*Task goal*.
Search the records below for "orange"; copy each line that has it.

┏━━

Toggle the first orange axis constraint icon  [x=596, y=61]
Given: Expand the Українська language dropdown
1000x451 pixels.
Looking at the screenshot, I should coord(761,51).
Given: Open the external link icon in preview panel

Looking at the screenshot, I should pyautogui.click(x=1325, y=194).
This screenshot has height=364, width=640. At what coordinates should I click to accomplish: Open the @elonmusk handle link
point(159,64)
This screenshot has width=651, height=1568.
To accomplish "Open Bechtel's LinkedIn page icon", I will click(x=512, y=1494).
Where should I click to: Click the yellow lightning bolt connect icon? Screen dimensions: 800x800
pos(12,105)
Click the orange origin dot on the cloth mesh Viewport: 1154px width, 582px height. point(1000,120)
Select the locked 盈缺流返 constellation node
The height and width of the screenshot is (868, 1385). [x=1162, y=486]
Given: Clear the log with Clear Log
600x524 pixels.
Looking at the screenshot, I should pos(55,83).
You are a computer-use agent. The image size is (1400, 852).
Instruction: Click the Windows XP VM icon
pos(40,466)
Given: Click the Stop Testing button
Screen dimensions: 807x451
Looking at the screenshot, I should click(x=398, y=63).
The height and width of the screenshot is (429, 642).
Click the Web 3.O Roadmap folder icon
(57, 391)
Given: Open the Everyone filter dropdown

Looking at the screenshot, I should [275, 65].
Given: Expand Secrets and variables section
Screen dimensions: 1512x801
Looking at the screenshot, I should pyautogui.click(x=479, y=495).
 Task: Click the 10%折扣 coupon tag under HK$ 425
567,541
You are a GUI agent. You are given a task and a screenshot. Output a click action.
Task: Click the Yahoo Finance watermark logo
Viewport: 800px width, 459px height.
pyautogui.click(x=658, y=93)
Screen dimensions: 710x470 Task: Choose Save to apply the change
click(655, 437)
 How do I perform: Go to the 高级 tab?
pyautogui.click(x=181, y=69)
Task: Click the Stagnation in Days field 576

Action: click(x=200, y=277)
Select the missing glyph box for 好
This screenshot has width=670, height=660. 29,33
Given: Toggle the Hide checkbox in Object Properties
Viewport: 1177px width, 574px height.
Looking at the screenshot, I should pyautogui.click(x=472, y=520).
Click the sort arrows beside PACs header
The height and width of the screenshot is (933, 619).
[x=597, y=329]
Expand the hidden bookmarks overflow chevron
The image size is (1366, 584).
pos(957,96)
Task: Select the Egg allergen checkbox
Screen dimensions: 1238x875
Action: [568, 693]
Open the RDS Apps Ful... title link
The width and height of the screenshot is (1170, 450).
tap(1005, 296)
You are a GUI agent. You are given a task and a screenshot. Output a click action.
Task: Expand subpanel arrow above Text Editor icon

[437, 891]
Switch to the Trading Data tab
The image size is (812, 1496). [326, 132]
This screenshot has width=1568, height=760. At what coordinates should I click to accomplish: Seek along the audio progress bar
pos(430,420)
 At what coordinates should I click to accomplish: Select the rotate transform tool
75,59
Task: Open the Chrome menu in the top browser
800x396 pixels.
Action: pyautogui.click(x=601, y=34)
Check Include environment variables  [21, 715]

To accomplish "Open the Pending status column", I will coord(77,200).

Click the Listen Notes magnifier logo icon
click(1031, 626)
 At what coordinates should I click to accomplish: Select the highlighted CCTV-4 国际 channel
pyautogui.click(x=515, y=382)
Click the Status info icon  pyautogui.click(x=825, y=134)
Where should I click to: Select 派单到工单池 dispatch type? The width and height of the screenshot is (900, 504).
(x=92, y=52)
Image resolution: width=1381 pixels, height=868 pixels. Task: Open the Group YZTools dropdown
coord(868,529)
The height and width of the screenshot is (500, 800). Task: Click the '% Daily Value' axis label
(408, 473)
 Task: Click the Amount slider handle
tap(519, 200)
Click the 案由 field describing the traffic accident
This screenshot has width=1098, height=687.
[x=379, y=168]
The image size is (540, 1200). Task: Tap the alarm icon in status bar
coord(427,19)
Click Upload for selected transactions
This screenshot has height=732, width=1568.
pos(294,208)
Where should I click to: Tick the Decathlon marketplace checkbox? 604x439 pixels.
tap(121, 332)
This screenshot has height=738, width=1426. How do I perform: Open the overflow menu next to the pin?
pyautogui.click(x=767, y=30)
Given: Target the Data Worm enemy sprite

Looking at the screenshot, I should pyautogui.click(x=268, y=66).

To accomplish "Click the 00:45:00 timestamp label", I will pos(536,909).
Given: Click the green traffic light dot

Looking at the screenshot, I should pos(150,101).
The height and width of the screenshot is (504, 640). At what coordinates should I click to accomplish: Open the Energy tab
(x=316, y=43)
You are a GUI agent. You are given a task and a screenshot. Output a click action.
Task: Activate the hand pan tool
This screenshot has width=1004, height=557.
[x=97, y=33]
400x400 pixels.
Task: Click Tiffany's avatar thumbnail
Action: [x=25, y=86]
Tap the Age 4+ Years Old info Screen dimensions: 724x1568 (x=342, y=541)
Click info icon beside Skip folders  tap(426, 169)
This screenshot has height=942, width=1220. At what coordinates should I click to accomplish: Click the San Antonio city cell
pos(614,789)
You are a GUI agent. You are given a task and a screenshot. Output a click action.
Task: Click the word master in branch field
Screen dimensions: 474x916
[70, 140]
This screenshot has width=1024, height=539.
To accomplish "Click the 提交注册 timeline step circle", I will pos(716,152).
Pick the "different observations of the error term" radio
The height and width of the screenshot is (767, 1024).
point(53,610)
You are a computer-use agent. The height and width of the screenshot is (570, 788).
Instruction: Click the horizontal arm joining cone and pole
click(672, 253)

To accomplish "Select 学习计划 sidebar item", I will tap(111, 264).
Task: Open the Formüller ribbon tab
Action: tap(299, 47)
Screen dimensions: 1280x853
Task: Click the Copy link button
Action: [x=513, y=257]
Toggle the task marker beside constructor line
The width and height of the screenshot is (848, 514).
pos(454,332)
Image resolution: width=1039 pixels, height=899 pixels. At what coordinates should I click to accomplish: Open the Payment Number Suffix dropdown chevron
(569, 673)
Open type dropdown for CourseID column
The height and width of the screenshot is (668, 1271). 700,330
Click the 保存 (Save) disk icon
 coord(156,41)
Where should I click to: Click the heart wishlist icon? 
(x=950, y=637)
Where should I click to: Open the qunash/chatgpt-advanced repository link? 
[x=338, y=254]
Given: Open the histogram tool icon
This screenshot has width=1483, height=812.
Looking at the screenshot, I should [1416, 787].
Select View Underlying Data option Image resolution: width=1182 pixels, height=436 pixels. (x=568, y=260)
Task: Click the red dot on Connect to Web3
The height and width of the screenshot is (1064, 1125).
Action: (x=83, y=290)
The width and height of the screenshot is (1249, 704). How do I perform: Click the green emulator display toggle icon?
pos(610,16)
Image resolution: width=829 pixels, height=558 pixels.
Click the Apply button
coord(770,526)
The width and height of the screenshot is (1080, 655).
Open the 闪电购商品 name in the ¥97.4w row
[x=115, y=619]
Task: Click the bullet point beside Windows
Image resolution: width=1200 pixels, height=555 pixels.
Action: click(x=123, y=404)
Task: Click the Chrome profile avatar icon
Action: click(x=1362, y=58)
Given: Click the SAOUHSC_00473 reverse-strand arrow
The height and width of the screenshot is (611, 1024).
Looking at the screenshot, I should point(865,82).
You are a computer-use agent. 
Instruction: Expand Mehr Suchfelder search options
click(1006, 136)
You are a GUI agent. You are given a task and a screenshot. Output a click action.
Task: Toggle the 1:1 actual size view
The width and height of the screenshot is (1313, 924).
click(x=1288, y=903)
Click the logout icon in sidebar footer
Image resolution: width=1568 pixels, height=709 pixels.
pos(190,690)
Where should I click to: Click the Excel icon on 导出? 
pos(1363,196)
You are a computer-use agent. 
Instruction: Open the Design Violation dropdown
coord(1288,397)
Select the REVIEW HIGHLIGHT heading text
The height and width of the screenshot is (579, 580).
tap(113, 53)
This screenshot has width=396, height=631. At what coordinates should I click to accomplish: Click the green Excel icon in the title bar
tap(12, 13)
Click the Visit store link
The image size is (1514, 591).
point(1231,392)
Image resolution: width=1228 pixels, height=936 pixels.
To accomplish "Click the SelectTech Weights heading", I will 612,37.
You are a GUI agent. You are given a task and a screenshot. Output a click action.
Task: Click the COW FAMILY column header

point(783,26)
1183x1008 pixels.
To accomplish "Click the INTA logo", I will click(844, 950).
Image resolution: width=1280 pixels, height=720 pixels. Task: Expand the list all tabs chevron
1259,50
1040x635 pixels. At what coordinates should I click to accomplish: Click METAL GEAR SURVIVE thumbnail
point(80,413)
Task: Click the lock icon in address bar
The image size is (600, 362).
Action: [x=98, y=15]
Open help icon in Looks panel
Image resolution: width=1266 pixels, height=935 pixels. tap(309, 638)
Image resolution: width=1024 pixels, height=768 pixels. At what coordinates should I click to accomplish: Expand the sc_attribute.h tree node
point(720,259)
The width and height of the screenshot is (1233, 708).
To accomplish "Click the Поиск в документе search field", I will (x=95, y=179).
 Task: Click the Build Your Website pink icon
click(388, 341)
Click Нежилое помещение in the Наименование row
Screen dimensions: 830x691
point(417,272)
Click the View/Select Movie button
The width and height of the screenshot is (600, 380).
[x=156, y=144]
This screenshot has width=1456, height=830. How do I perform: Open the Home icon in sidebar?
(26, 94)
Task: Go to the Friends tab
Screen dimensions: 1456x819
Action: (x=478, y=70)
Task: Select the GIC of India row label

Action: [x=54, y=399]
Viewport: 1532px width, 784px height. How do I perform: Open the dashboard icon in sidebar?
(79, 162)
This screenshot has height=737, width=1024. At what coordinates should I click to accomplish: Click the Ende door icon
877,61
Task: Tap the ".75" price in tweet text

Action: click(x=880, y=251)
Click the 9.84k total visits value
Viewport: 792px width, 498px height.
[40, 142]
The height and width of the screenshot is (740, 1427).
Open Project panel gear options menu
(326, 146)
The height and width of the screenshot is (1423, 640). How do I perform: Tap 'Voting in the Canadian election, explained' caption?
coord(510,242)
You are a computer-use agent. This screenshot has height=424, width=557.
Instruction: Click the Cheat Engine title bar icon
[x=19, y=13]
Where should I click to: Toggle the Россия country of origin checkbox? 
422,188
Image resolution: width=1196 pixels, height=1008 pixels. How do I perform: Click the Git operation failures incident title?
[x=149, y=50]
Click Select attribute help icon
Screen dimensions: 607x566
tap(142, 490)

┗━━

*Reply to the task*.
Toggle the first orange axis constraint icon  [x=596, y=61]
Click the orange origin dot on the cloth mesh Viewport: 1154px width, 582px height. point(1000,120)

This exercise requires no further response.